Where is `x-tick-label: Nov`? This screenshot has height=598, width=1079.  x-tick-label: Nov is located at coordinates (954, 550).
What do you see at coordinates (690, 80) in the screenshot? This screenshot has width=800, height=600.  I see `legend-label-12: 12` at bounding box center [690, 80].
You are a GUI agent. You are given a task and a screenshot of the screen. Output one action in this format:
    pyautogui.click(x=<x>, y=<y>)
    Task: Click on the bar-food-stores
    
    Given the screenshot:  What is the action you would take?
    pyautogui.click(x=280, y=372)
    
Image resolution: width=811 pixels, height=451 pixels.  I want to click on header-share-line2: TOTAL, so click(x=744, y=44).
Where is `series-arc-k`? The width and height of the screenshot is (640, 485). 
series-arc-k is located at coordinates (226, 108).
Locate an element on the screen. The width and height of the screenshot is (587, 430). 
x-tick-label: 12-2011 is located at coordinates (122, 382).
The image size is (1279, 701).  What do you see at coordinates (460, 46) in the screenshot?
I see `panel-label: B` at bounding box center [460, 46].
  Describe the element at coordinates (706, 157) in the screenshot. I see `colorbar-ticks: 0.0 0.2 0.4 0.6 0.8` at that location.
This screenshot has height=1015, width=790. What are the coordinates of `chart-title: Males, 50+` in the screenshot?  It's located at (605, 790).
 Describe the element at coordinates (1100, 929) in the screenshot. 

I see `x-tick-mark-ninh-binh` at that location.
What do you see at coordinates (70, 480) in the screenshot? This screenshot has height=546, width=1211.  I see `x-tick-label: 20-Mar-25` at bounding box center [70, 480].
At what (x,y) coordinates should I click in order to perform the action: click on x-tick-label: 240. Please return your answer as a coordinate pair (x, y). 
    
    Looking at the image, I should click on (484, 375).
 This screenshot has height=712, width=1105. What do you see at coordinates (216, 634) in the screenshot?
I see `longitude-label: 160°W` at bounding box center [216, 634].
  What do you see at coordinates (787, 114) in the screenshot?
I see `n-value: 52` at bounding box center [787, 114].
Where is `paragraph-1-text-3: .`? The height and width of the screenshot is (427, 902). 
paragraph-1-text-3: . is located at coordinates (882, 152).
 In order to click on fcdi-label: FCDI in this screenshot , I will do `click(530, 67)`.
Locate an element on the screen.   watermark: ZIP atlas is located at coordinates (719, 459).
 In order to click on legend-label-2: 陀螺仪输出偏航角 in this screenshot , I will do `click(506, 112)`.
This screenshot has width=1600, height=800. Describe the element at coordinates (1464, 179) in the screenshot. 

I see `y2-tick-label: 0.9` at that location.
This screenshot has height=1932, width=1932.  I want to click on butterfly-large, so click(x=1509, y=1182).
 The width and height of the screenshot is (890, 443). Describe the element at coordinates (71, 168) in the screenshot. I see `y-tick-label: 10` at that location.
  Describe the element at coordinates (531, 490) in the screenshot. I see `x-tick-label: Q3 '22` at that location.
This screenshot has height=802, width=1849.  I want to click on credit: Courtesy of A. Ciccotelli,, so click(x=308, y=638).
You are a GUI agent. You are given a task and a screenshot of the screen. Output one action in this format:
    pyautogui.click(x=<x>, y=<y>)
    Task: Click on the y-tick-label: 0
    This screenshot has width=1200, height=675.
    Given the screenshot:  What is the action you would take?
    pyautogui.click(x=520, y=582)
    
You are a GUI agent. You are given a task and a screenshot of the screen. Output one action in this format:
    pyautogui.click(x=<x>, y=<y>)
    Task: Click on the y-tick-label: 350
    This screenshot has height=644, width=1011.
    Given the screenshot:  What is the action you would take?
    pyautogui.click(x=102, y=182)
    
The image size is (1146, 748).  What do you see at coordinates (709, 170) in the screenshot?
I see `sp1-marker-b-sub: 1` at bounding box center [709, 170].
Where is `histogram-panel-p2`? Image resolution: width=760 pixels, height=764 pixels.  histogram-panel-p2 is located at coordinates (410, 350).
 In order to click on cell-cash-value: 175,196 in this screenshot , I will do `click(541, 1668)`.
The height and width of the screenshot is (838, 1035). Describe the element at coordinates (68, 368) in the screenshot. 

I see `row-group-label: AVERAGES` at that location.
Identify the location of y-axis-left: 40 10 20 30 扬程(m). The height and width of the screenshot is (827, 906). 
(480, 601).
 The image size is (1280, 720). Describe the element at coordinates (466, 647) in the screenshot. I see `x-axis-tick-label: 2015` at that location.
□ □ □ □ □
• Exercise prompt
Rewrite all of the data above, replacing "Image resolution" with "Screen resolution" and leaving everything else unchanged.

• Output below
Where is `x-tick-label: Nov`? This screenshot has height=598, width=1079.  x-tick-label: Nov is located at coordinates (954, 550).
What do you see at coordinates (690, 80) in the screenshot? This screenshot has width=800, height=600.  I see `legend-label-12: 12` at bounding box center [690, 80].
You are a GUI agent. You are given a task and a screenshot of the screen. Output one action in this format:
    pyautogui.click(x=<x>, y=<y>)
    Task: Click on the bar-food-stores
    
    Given the screenshot:  What is the action you would take?
    pyautogui.click(x=280, y=372)
    
Screen resolution: width=811 pixels, height=451 pixels.  I want to click on header-share-line2: TOTAL, so click(x=744, y=44).
Where is `series-arc-k`? The width and height of the screenshot is (640, 485). 
series-arc-k is located at coordinates (226, 108).
Locate an element on the screen. The width and height of the screenshot is (587, 430). 
x-tick-label: 12-2011 is located at coordinates (122, 382).
The image size is (1279, 701).  What do you see at coordinates (460, 46) in the screenshot?
I see `panel-label: B` at bounding box center [460, 46].
  Describe the element at coordinates (706, 157) in the screenshot. I see `colorbar-ticks: 0.0 0.2 0.4 0.6 0.8` at that location.
This screenshot has height=1015, width=790. What are the coordinates of `chart-title: Males, 50+` in the screenshot?  It's located at (605, 790).
 Describe the element at coordinates (1100, 929) in the screenshot. 

I see `x-tick-mark-ninh-binh` at that location.
What do you see at coordinates (70, 480) in the screenshot? This screenshot has height=546, width=1211.  I see `x-tick-label: 20-Mar-25` at bounding box center [70, 480].
At what (x,y) coordinates should I click in order to perform the action: click on x-tick-label: 240. Please return your answer as a coordinate pair (x, y). 
    
    Looking at the image, I should click on (484, 375).
 This screenshot has height=712, width=1105. What do you see at coordinates (216, 634) in the screenshot?
I see `longitude-label: 160°W` at bounding box center [216, 634].
  What do you see at coordinates (787, 114) in the screenshot?
I see `n-value: 52` at bounding box center [787, 114].
Where is `paragraph-1-text-3: .`? The height and width of the screenshot is (427, 902). 
paragraph-1-text-3: . is located at coordinates (882, 152).
 In order to click on fcdi-label: FCDI in this screenshot , I will do `click(530, 67)`.
Locate an element on the screen.   watermark: ZIP atlas is located at coordinates (719, 459).
 In order to click on legend-label-2: 陀螺仪输出偏航角 in this screenshot , I will do `click(506, 112)`.
This screenshot has width=1600, height=800. Describe the element at coordinates (1464, 179) in the screenshot. 

I see `y2-tick-label: 0.9` at that location.
This screenshot has height=1932, width=1932.  I want to click on butterfly-large, so click(x=1509, y=1182).
 The width and height of the screenshot is (890, 443). Describe the element at coordinates (71, 168) in the screenshot. I see `y-tick-label: 10` at that location.
  Describe the element at coordinates (531, 490) in the screenshot. I see `x-tick-label: Q3 '22` at that location.
This screenshot has height=802, width=1849.  I want to click on credit: Courtesy of A. Ciccotelli,, so click(x=308, y=638).
You are a GUI agent. You are given a task and a screenshot of the screen. Output one action in this format:
    pyautogui.click(x=<x>, y=<y>)
    Task: Click on the y-tick-label: 0
    This screenshot has width=1200, height=675.
    Given the screenshot:  What is the action you would take?
    pyautogui.click(x=520, y=582)
    
You are a GUI agent. You are given a task and a screenshot of the screen. Output one action in this format:
    pyautogui.click(x=<x>, y=<y>)
    Task: Click on the y-tick-label: 350
    This screenshot has height=644, width=1011.
    Given the screenshot:  What is the action you would take?
    pyautogui.click(x=102, y=182)
    
The image size is (1146, 748).  What do you see at coordinates (709, 170) in the screenshot?
I see `sp1-marker-b-sub: 1` at bounding box center [709, 170].
Where is `histogram-panel-p2`? Screen resolution: width=760 pixels, height=764 pixels.  histogram-panel-p2 is located at coordinates (410, 350).
 In order to click on cell-cash-value: 175,196 in this screenshot , I will do `click(541, 1668)`.
The height and width of the screenshot is (838, 1035). Describe the element at coordinates (68, 368) in the screenshot. 

I see `row-group-label: AVERAGES` at that location.
Identify the location of y-axis-left: 40 10 20 30 扬程(m). The height and width of the screenshot is (827, 906). 
(480, 601).
 The image size is (1280, 720). Describe the element at coordinates (466, 647) in the screenshot. I see `x-axis-tick-label: 2015` at that location.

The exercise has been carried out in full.